Hemen herkes, bu saldırının sadece tutsaklara yönelik olmayıp tüm halka yönelik olduğunda hemfikirdi. Yine hemen herkes, saldırının gelip geçici olmadığı konusunda, “stratejik” olduğunda hemfikirdi. Fakat kısa sürede, bu açıklamalar ve teorik tesbitlerle pratik arasında tam bir uyumun olmadığı da görülecekti.

Maskesi ilk düşenlerden biri reformizm oldu. Reformizm sürecin başında, bir ölçüde F Tipine karşı muhalefetin içinde yeralıyordu. Ama bu çok kısa sürdü; 19 Aralıkla birlikte geri çekildiler. Bu noktadan itibaren de uzun bir süre, tecrite karşı mücadeleye hiçbir destek vermediler.

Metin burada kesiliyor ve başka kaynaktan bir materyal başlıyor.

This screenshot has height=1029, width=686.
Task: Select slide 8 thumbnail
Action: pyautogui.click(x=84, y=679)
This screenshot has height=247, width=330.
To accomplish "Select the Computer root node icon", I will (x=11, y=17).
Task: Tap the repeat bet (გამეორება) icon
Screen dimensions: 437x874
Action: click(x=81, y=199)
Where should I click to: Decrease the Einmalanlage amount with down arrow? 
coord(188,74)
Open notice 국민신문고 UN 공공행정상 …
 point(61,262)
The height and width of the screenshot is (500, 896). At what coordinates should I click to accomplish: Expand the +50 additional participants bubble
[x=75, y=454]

Bu sadece sonuçtu; reformizmin esas olarak tecrit konusunda kafası karışıktı. İdeolojik olarak burjuvazinin söylem ve iddialarının etkisi altındaydı. Devrimcilerin uyarılarını ve öngörülerini inanmazlık içinde karşılıyordu.

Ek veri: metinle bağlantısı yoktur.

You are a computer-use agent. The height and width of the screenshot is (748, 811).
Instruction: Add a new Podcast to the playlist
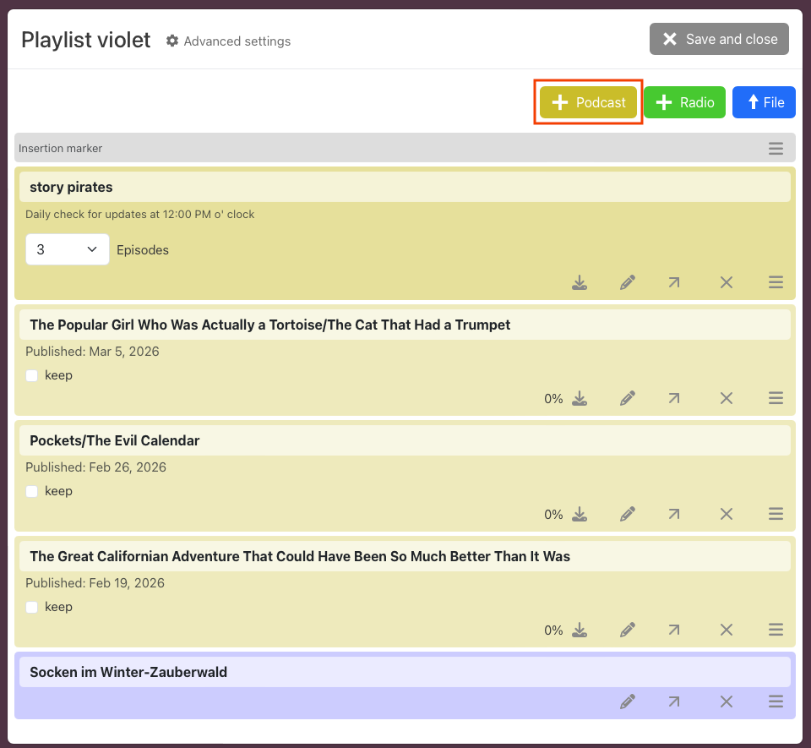click(x=589, y=102)
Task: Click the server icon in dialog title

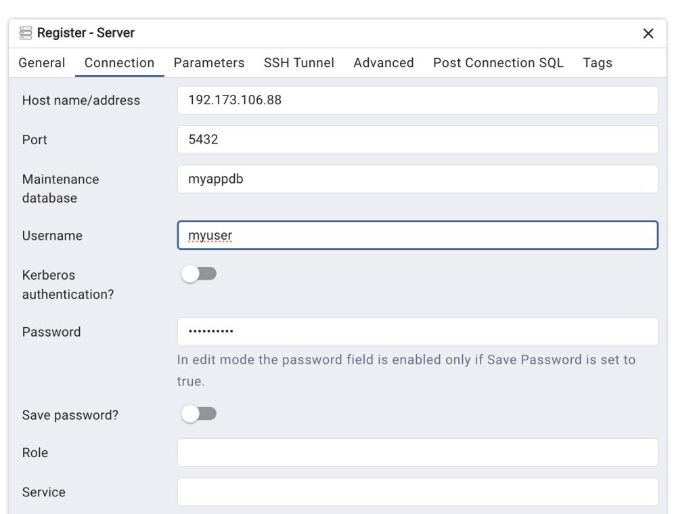Action: tap(26, 33)
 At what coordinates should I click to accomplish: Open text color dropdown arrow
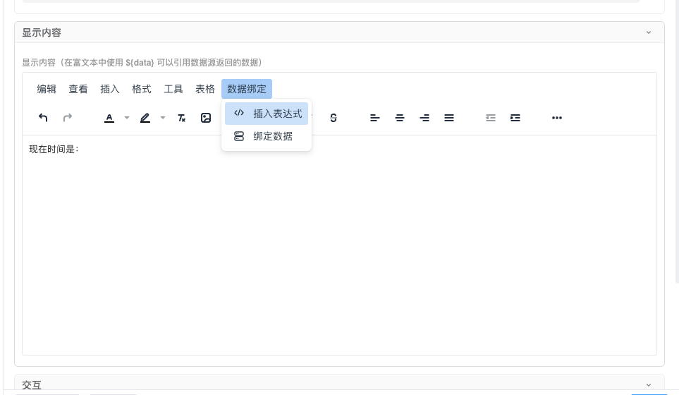pos(127,118)
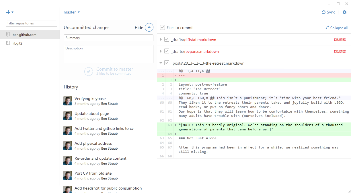This screenshot has width=351, height=193.
Task: Click the Sync icon button
Action: point(324,12)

F tipi hapishanelerin ve tecritin tamamen teşhir olduğu, artık hemen hiç kimsenin açıktan F Tiplerini savunamadığı koşullarda, reformizm de lütfen F Tiplerine karşı çıkarken, “koğuş sistemini de onaylamadıklarını”, “koğuşlardaki örgüt otoritesine karşı olduklarını” söylemeden edemiyorlardı. “Birey özgürlüğü” açısından, hücrelerin –işkence olmaması koşuluyla– iyi de olabileceğini söyleyecek kadar hem ülkemiz, hem hapishaneler gerçeğinden uzaktılar. Böyle bir ideolojik çarpıklık içinde olduklarından dolayı, F Tiplerine, tecrit statüsüne karşı çıkışları sağlam bir zemine sahip olmadı, sorunu sadece fiziki işkenceyle sınırlı gördüler. “Tek kişilik odalar”ın tecrit demek olduğunu ve zaten de tecritin kendisinin bizzat işkence olduğunu görmekten, kavramaktan uzaktılar.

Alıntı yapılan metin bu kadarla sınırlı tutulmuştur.